*YOUR OBJECTIVE*
Copy everything from "This no doubt" down to "clearer than ever." in the article on non-religious voters below, word for word.

*READING TEXT*

Not long ago, we reported a landscape change in American politics. People who self-identify as non-religious now make up the largest bloc of registered voters in America.
This means, politically speaking, non-religious people are the largest religious group in the United States. This, according to data from the Pew Research Center, is a first for a presidential election year.
Since 2008, those with “no religion” grew from 14 to 21 percent—which puts them just past Catholics and white evangelicals, both at 20 percent. Not surprisingly, this increase of non-religious voters correlates to a decrease in the importance people see of religion in American public life—most famously, the rise of the so-called “nones.”
This no doubt means a lot of different things. At least one of those is that Christianity’s influence on culture won’t happen in a voting booth. We can make the case—and it’s a strong one—that this has always been the case. But now that reality is clearer than ever.
This runs contrary to a strong impulse during the past 20 or 30 years for Christian cultural engagement to take an (almost) exclusively political form. An America in which legislation isn’t a plausible way to influence culture will—finally—force Christians to rethink how their faith works out in public.
For North American Christians of the 20th and 21st centuries, this new landscape is all but unprecedented. But that doesn’t mean we should bemoan this shift.
“I don’t even think it’s a bad thing that Christians might not be the majority,” pastor and best-selling author Rick Warren told me recently. “Because we’ve never been a majority in any culture, except the last 150 years in America.”
Christianity and Majority Religion
A couple of weeks ago, I talked about all of this with Warren. As you probably already know, Warren is author of the international bestseller The Purpose-Driven Life and senior pastor of Saddleback Church—one of the largest churches in the United States.
Anyone who follows him knows Warren generally avoids politics. You won’t hear him endorsing a candidate. But he’s far from being a stranger in the political arena. In 2008, he prayed at the inauguration of President Barack Obama, only four years after he did the same for President George W. Bush. He’s hosted presidential candidates at certain events, and he’s received the backlash that comes from that kind of thing. Basically, he knows what he’s talking about.
Generally speaking, the American political scene considered about 25 percent of Americans were “evangelical” with another 25 percent considered Catholic. So, of course, if a candidate or movement could attract the faith-based crowd, you could get a majority. But, according to Warren, the whole idea of Christians being a cultural or even religious majority was overblown in the first place.
“They were cultural evangelicals or cultural Catholics or cultural Baptists or cultural charismatics or whatever,” said Warren, talking about the so-called Christian voter base. “And, their voting and their beliefs were not really attached.”
They were cultural Christians and little more.
Warren thinks Christians need to “look farther back.” He talked about how Christianity grew faster and more rapidly in its first 300 years than in any other time, and he attributes this growth to three things:
1. “It was against the law to be a Christian. You were more likely to be crucified by the Romans.”
2. “There were no church buildings. There were no church buildings in the first 300 years of the church. People met in homes. … In those things where it wasn’t culturally advantageous to be a Christian, that’s when Christianity survived—and not only survived but thrived.”
3. “As the plague and some of those diseases began to fill the urban areas, people began to leave the cities, and Christians moved into the urban areas to care for the dying. That’s where the phrase ‘See how they love one another’ began to show.”

*SOURCE MATERIAL*
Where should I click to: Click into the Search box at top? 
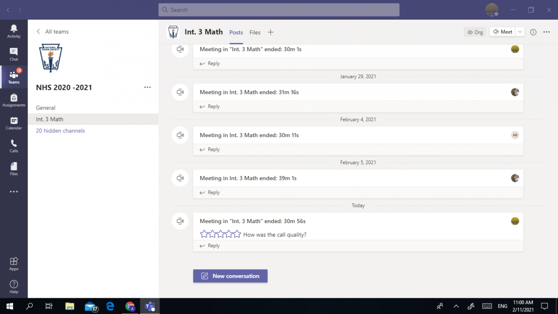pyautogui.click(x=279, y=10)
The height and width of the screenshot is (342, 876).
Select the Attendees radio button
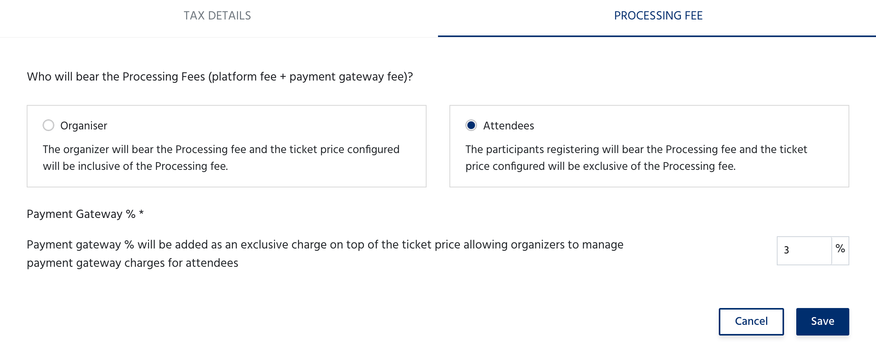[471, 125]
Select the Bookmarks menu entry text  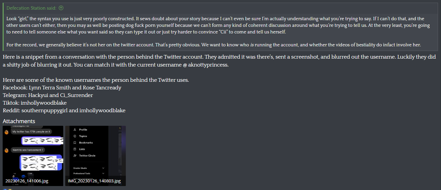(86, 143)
...
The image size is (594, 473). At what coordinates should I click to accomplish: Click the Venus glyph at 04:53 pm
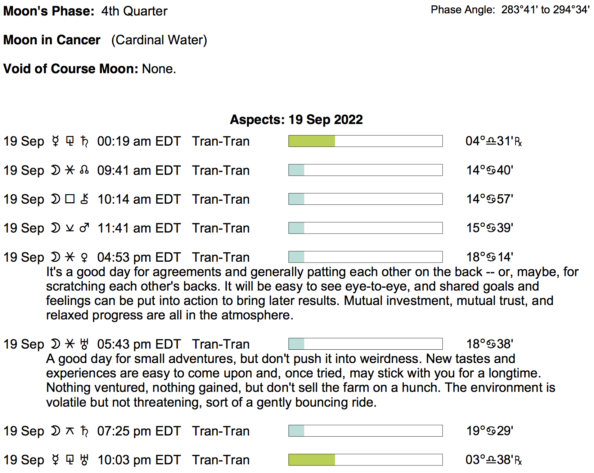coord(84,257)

*TASK RESPONSE*
This no doubt means a lot of different things. At least one of those is that Christianity’s influence on culture won’t happen in a voting booth. We can make the case—and it’s a strong one—that this has always been the case. But now that reality is clearer than ever.